--- Start ---

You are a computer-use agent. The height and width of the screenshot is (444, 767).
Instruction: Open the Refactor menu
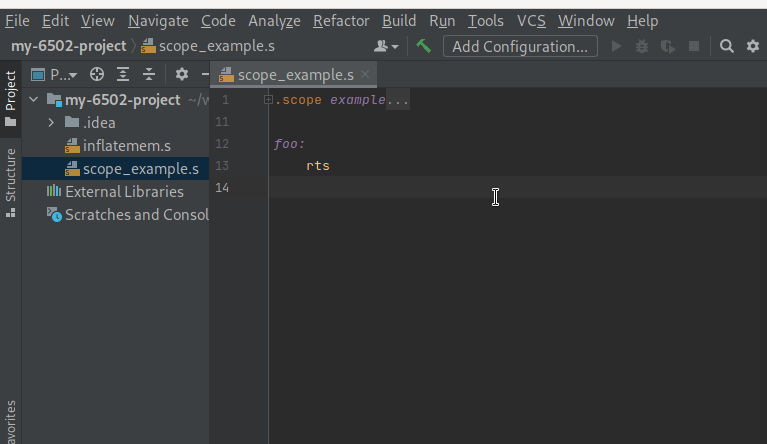pyautogui.click(x=341, y=20)
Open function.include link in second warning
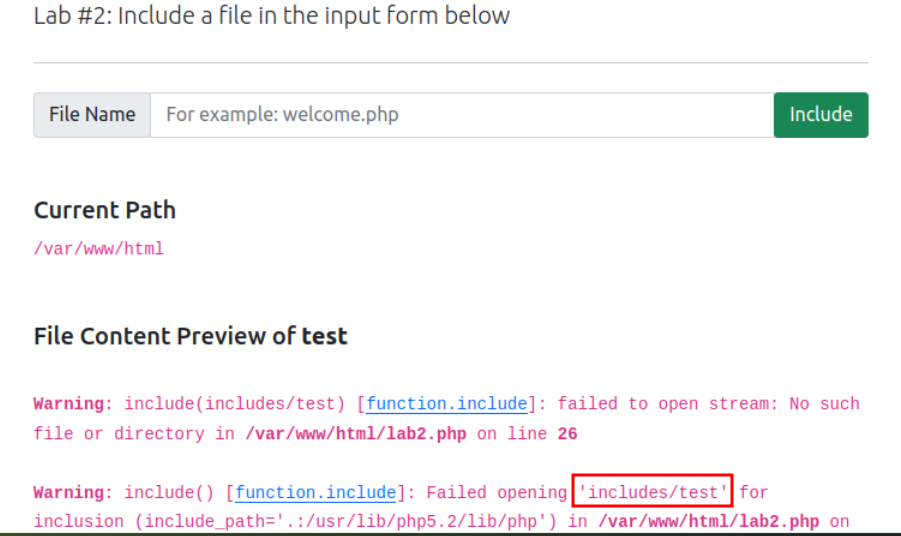This screenshot has height=536, width=901. click(x=315, y=492)
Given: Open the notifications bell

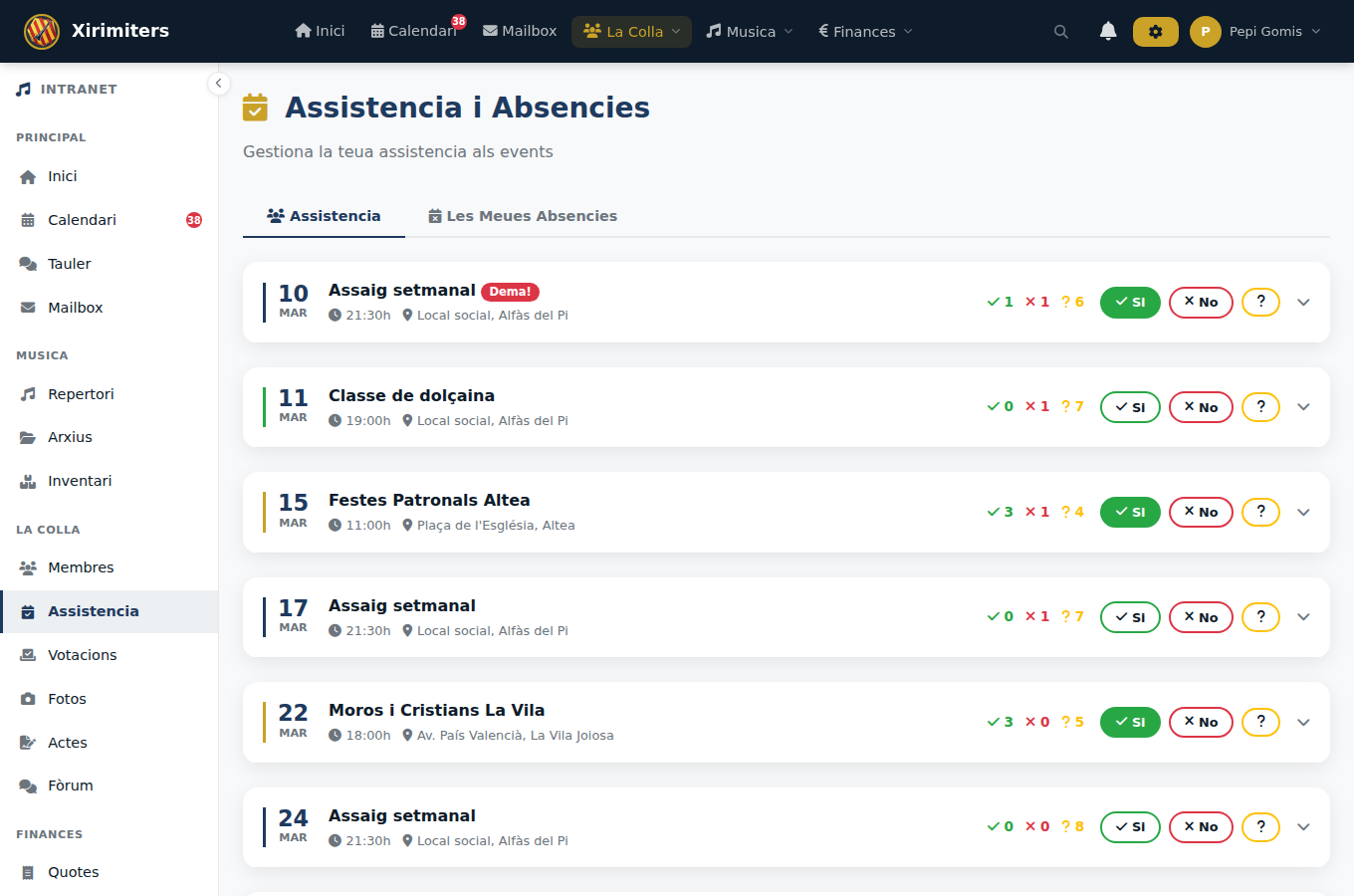Looking at the screenshot, I should click(x=1108, y=32).
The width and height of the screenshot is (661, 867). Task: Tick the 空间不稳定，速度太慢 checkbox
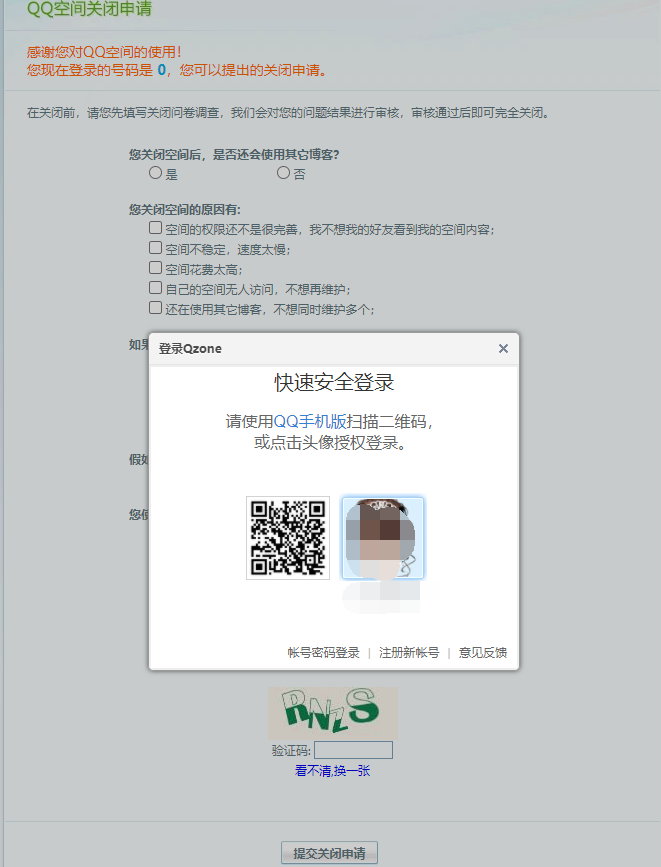[x=155, y=248]
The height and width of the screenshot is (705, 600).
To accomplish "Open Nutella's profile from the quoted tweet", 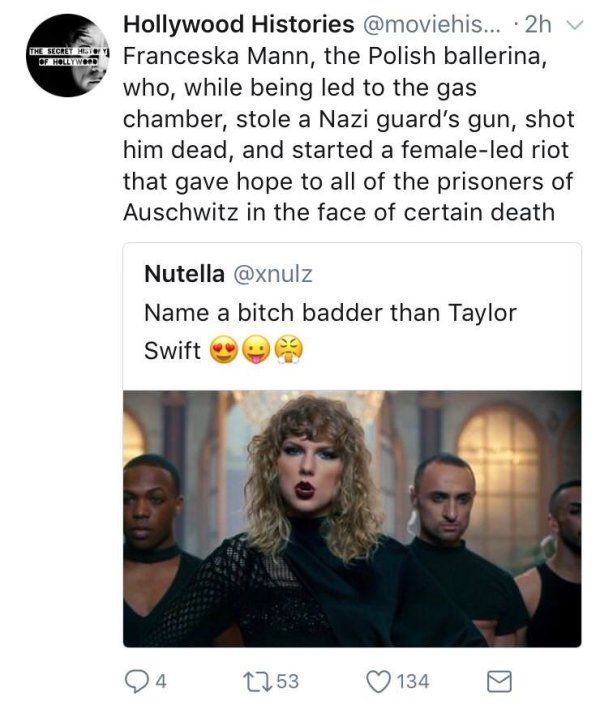I will click(x=184, y=273).
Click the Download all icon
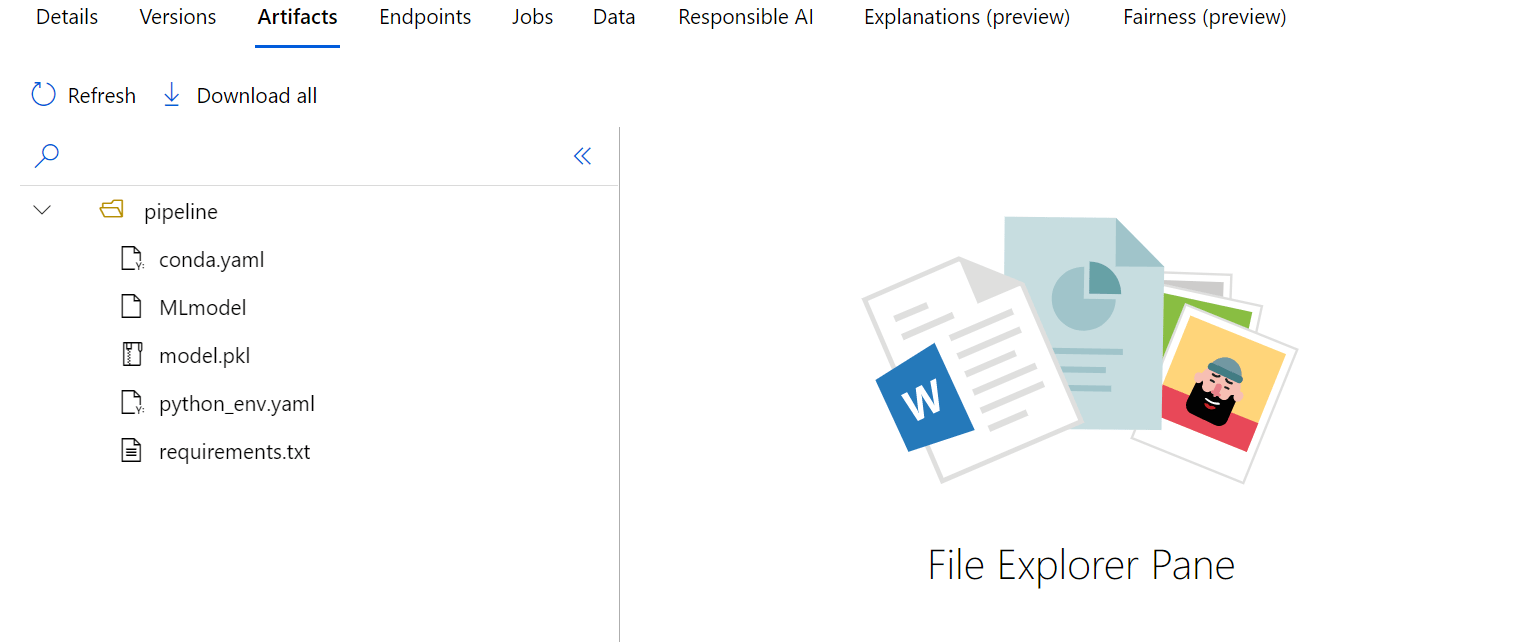This screenshot has width=1520, height=642. pyautogui.click(x=171, y=93)
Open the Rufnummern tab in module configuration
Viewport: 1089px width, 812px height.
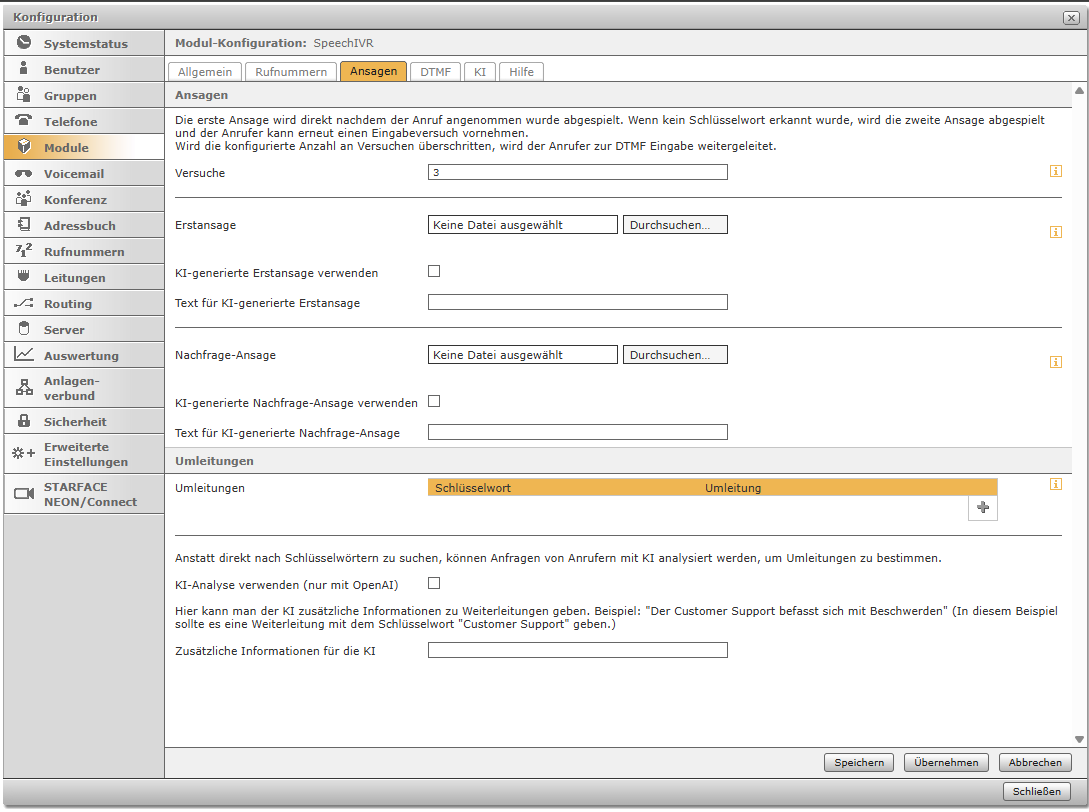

--- End ---

__Stated problem__.
Rewrite the records from the line with "Click the Download all icon" up to and including the end of the records as a Markdown table with the columns No. and Text, where No. numbers each row and Text holds the line. Skip blank lines and omit the pictures.

__Task answer__.
| No. | Text |
|---|---|
| 1 | Click the Download all icon |
| 2 | This screenshot has width=1520, height=642. pyautogui.click(x=171, y=93) |
| 3 | Open the Rufnummern tab in module configuration |
| 4 | Viewport: 1089px width, 812px height. |